Stored data entries –
☆ ☆ ☆ ☆ ☆ ☆ ☆

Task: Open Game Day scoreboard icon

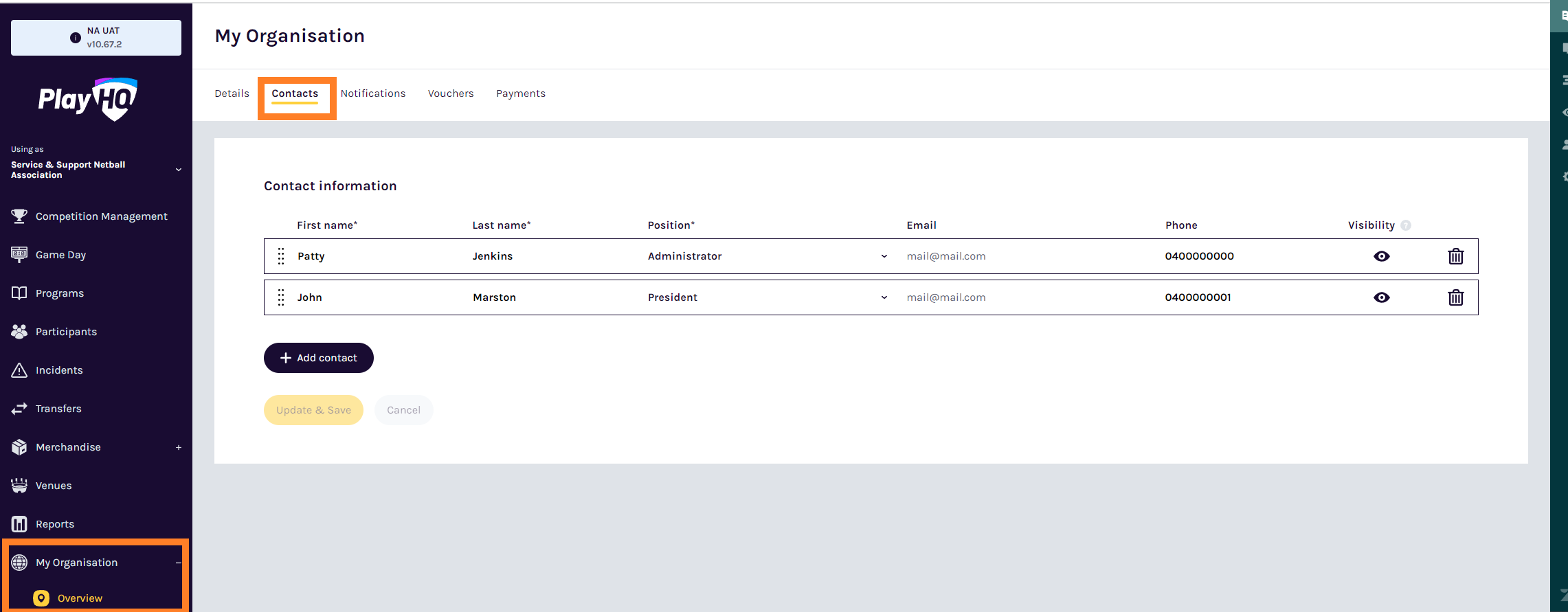Action: coord(19,254)
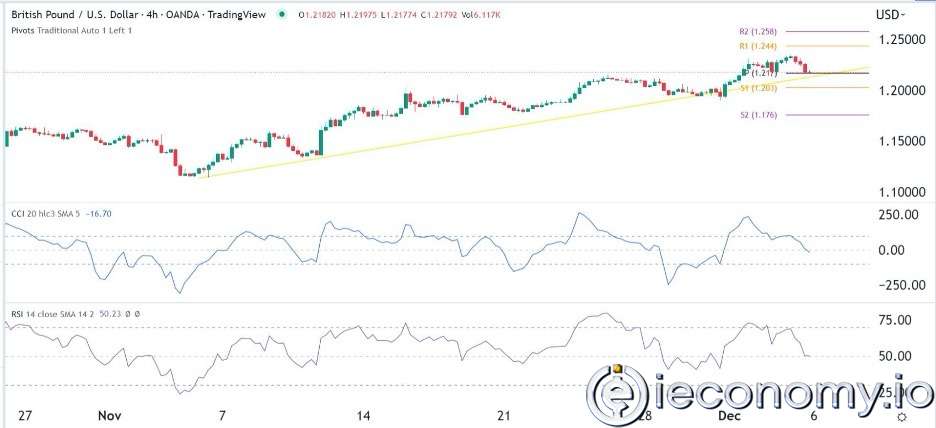The image size is (936, 428).
Task: Open chart settings gear in time axis corner
Action: coord(902,415)
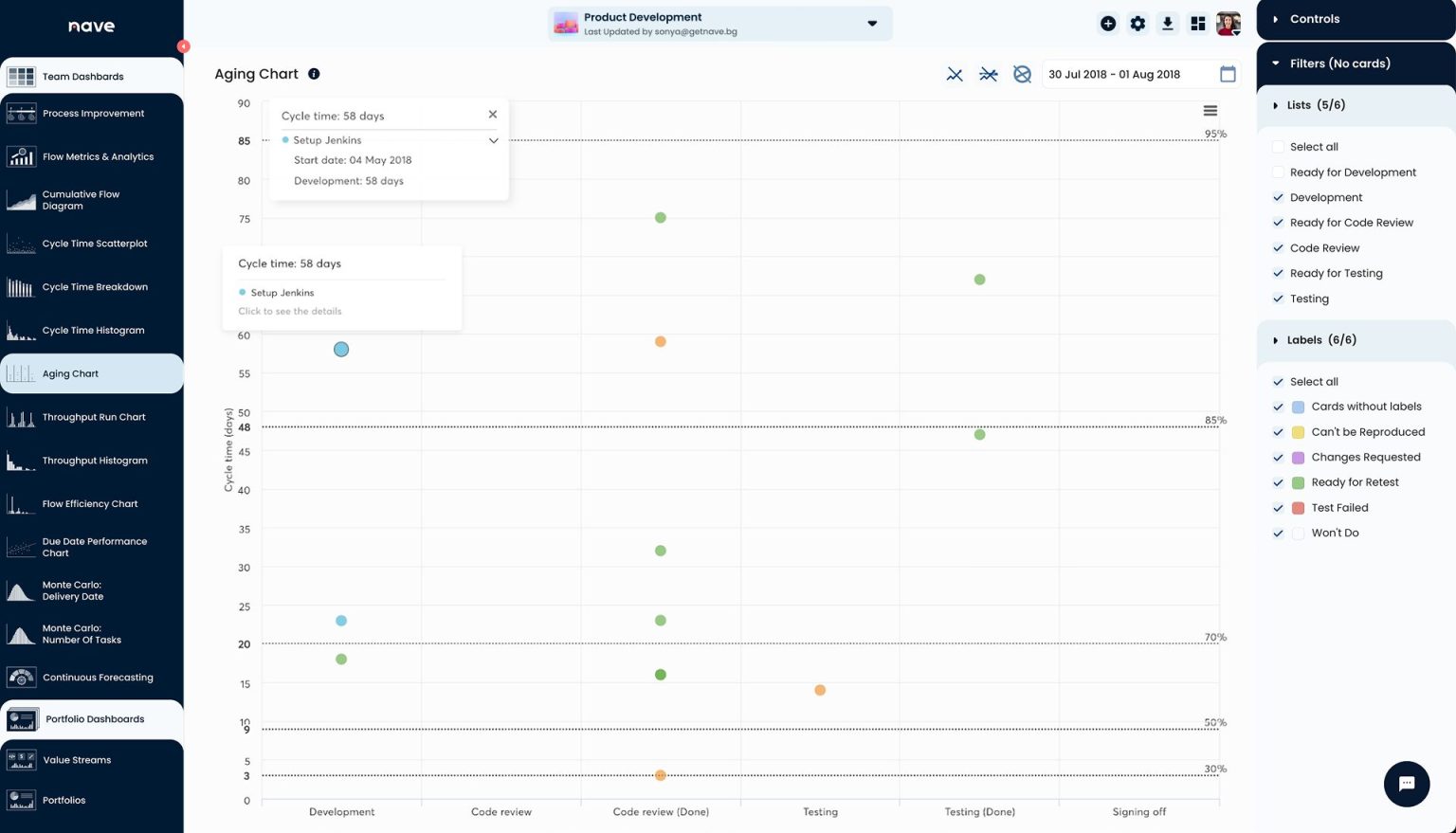This screenshot has width=1456, height=833.
Task: Close the Cycle time tooltip popup
Action: tap(493, 115)
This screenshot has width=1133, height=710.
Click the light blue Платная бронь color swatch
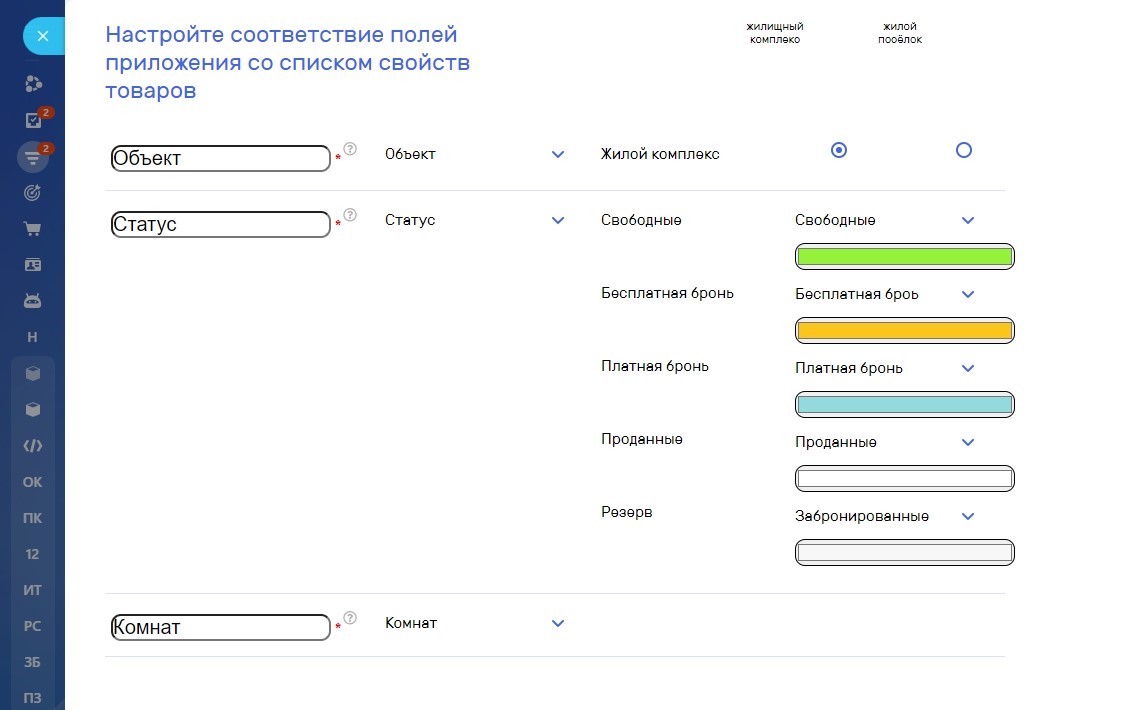point(904,405)
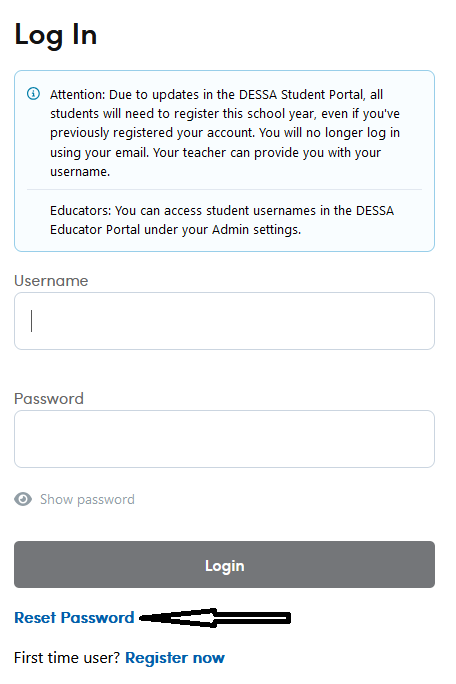Click the Attention paragraph about DESSA Student Portal
The width and height of the screenshot is (456, 684).
click(225, 133)
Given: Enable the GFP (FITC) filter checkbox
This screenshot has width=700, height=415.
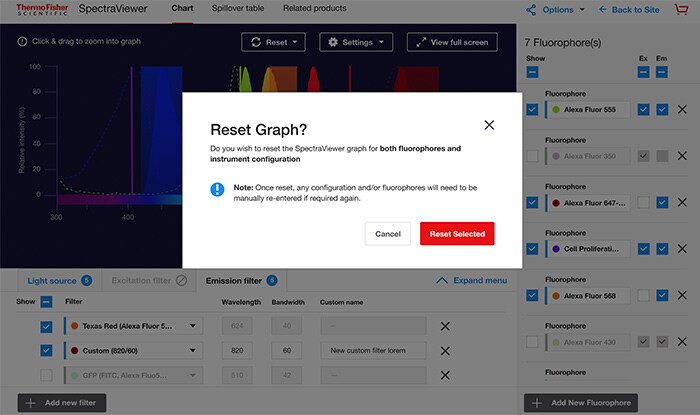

☆ ☆ ☆ ☆ ☆ ☆ ☆

Omit all pictures and write out, exactly, only the lines from the line containing "Given: Enable the GFP (FITC) filter checkbox" through the last line of the entries above.

Given: Enable the GFP (FITC) filter checkbox
This screenshot has width=700, height=415.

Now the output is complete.